Laboratory assessment: guided by history and physical examination; bone age    perform if child short and midpa­rental height curve appears inappropriate; normal children and children with familial short stature have bone age same as chronologic age; in children with constitutional delay, height age and bone age same (growth hormone or testosterone may be helpful); in environmental FTT, weight “falls off” before height (in constitutional delay, weight and height parallel each other)

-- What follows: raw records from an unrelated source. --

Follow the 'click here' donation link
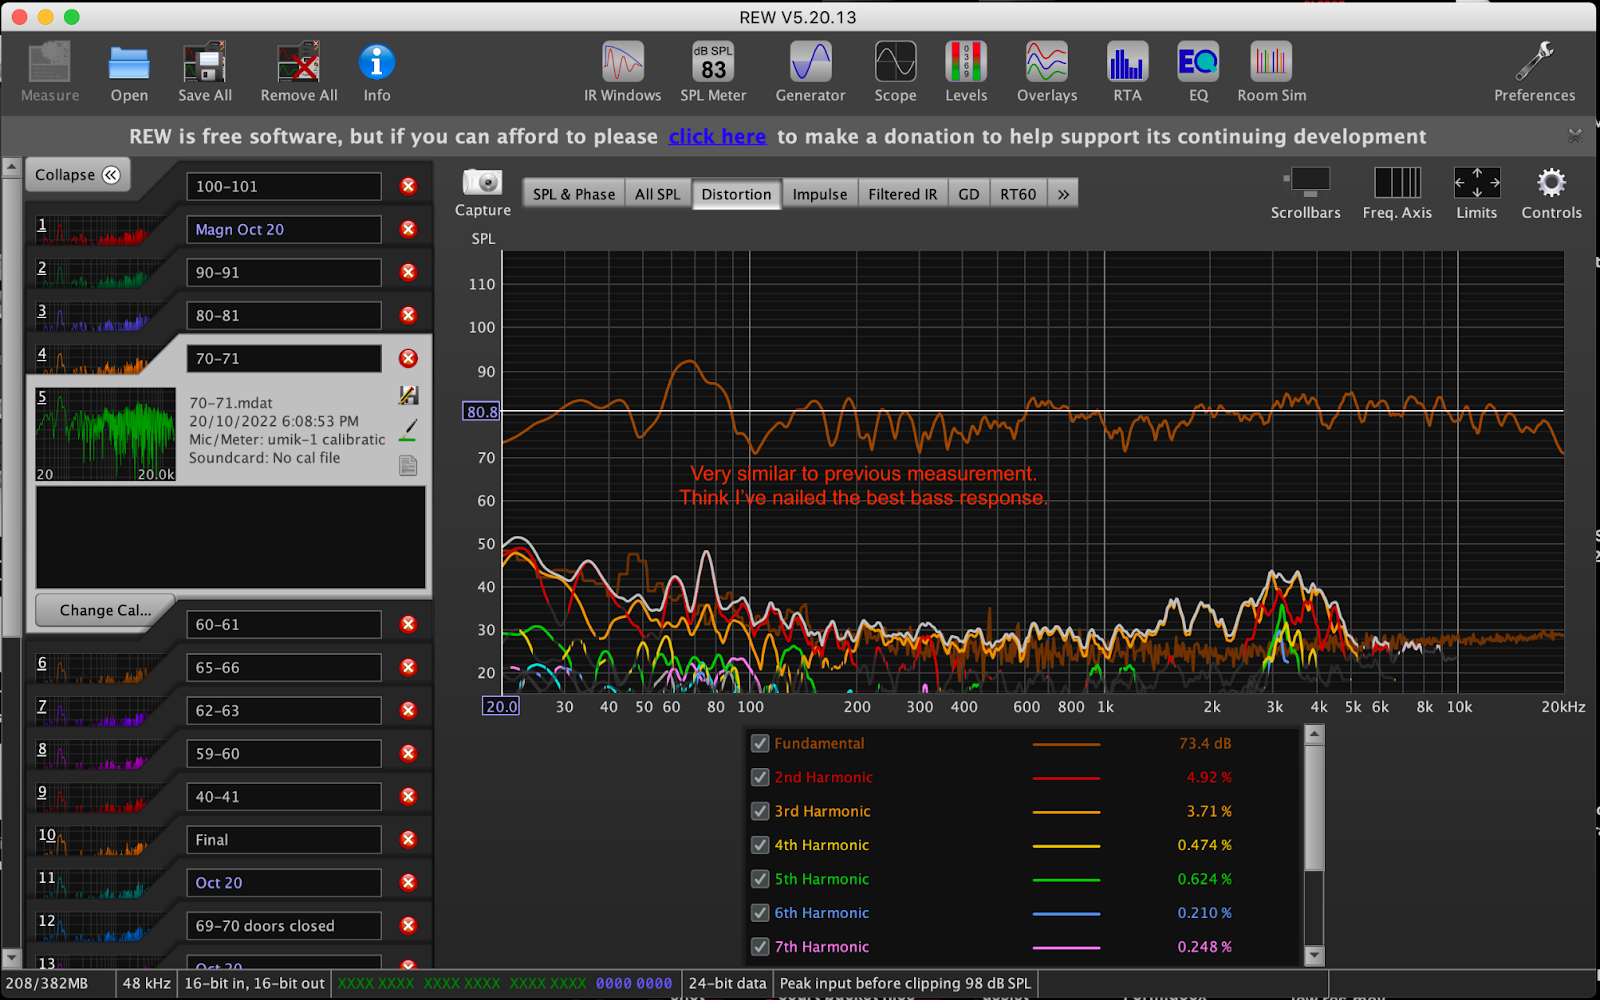This screenshot has width=1600, height=1000. click(717, 137)
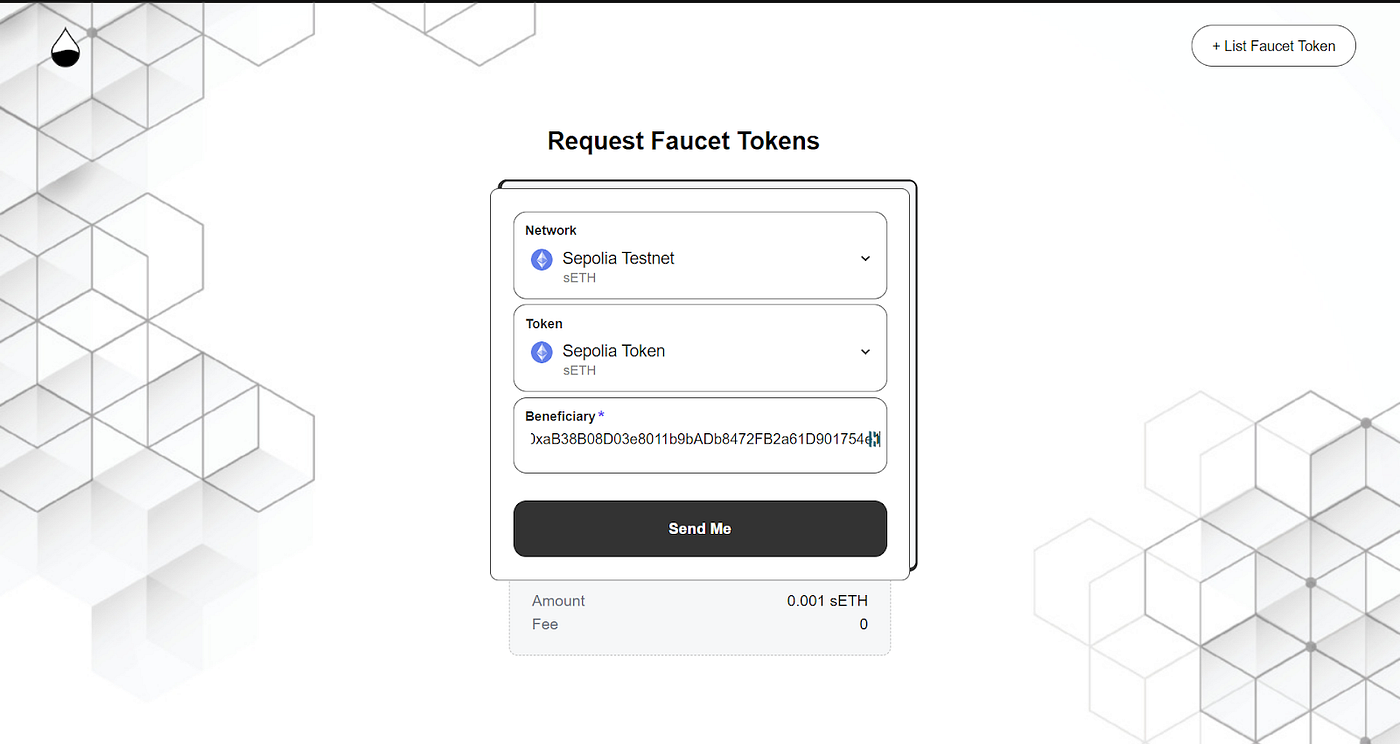Expand the Sepolia Testnet network selector
1400x744 pixels.
pos(700,256)
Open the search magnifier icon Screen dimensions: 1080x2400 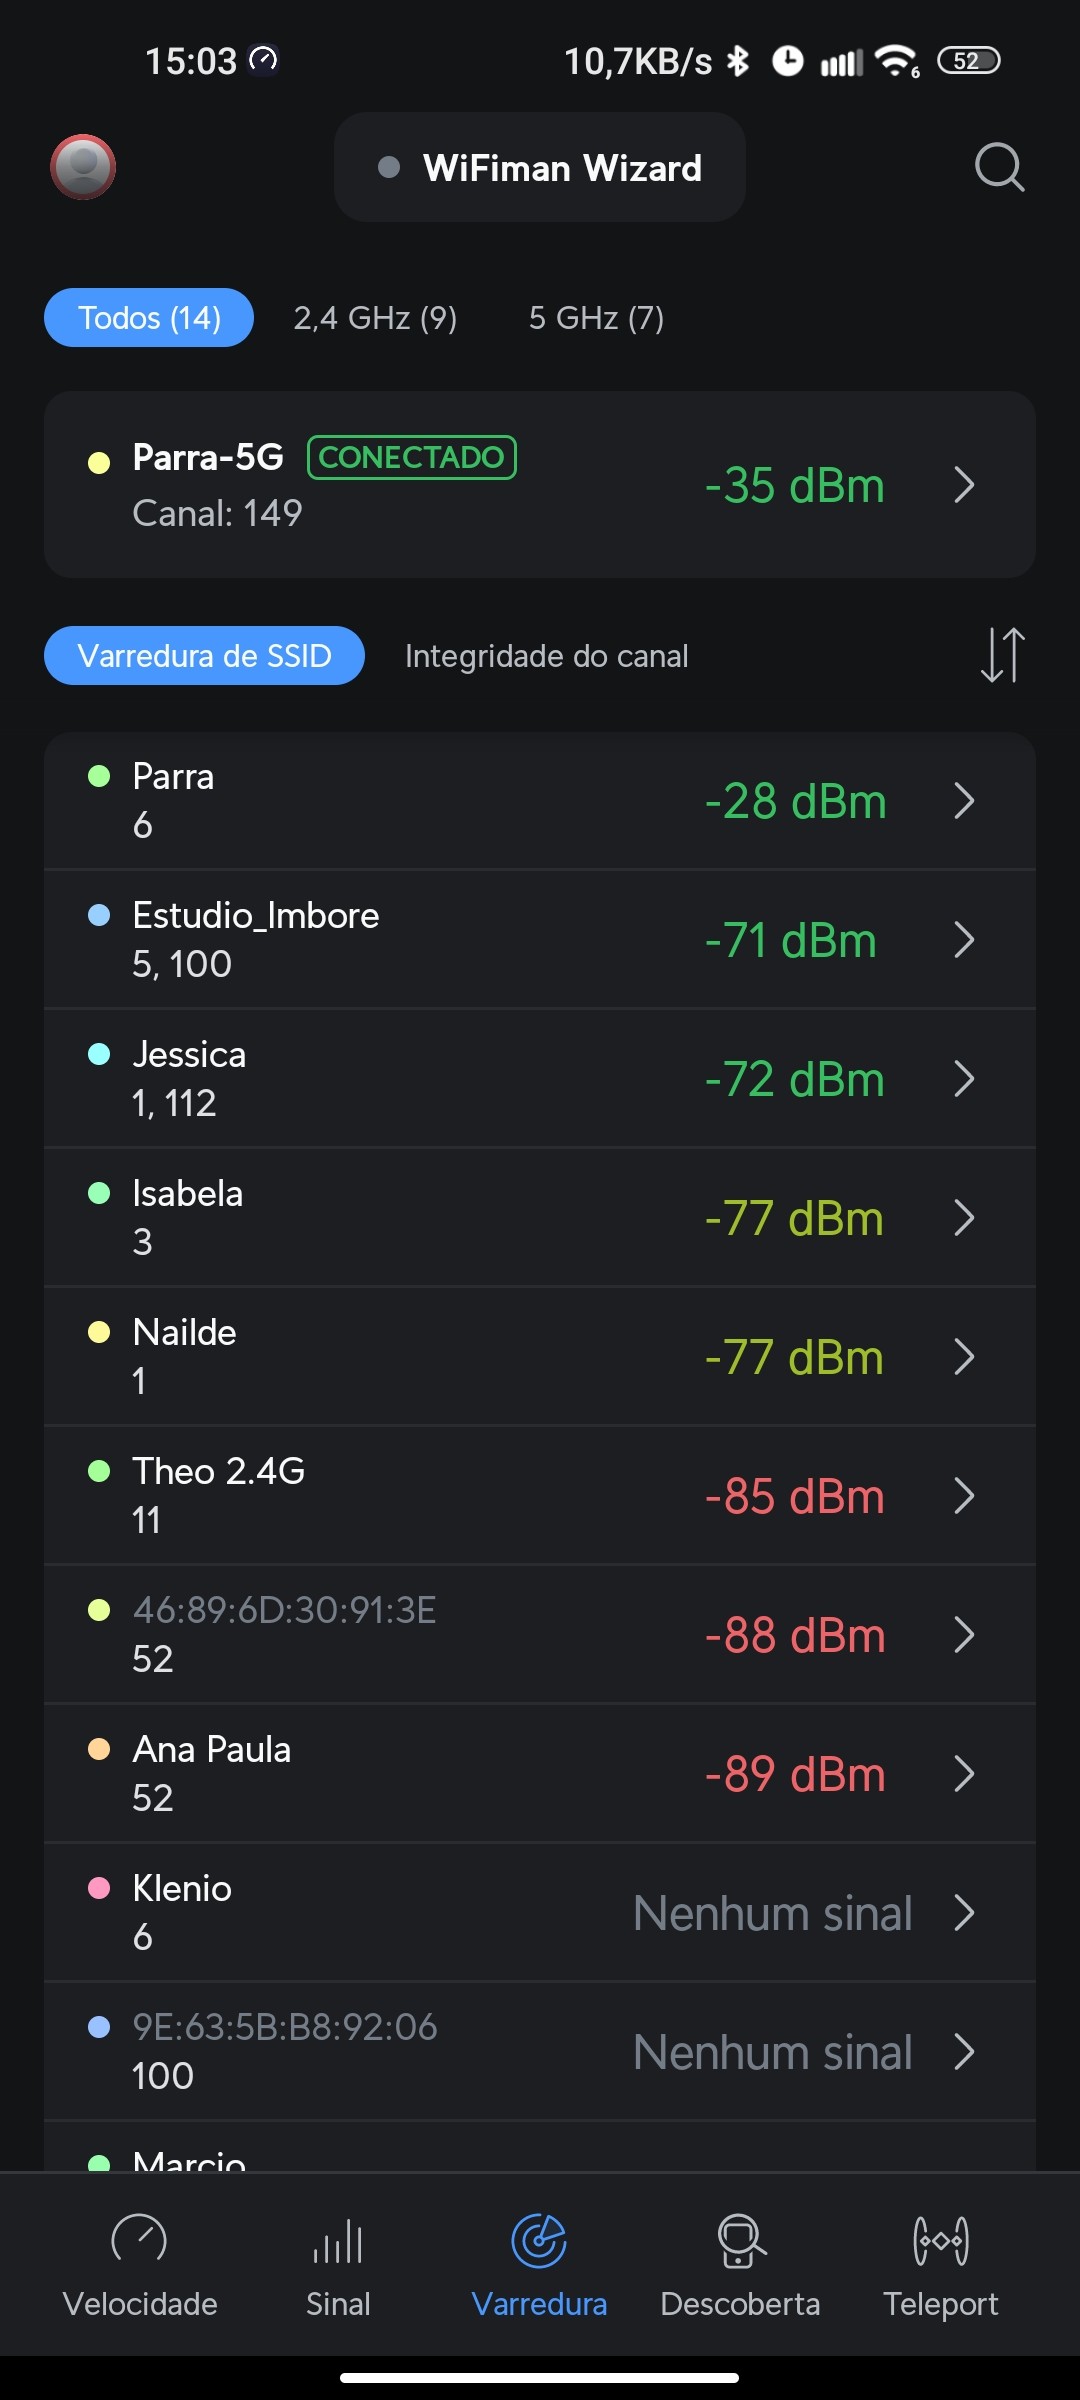tap(999, 167)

Hospitalization: if child needs change of environment, foster home may be better than hospital, unless medical or so­cial conditions warrant hospitalization

Summary: low birth weight    if child premature, consider whether weight should have caught up by time of exami­nation (if yes, consider neurodevelopmental disability, eg, intraventricular hemorrhage, germinal matrix hemor­rhage, cerebral palsy [CP]; perform developmental assessment]); if child not premature, consider in utero growth restriction (due to, eg, alcohol exposure); regardless of birth weight    if BMI low, child needs more calories; if BMI normal and nutrition adequate, consider short stature of parents or constitutional delay (check bone age)

Suggested Reading

Bergman P et al: An approach to "failure to thrive". Aust Fam Physician 34:725, 2005; Berkowitz CD et al: Charac­teristics of mother-infant interactions in nonorganic failure to thrive. J Fam Pract 25:377, 1987; Berkowitz CD et al: Environmental failure to thrive: the need for intervention. Am Fam Physician 29:191, 1984; Guntheroth WG: Musi­cal murmurs. Am J Cardiol 69:840, 1992; Kenney K: Heart murmurs in children. A systematic approach to cardiac evaluation. Adv Nurse Pract 8:26, 2000; Killeen P: Practical evaluation of pediatric heart murmurs. JAAPA 15:24, 2002; Leung AK et al: Assessment of the child with failure to thrive. Am Fam Physician 48:1432, 1993; Pelech AN: The physiology of cardiac auscultation. Pediatr Clin North Am 51:1515, 2004; Singer LT et al: Stress and depression in mothers of failure-to-thrive children. J Pediatr Psychol 15:711, 1990; Sissman NJ: Cardinal clinical signs in the differentiation of heart murmurs in children. Arch Pediatr Adolesc Med 150:771, 1996.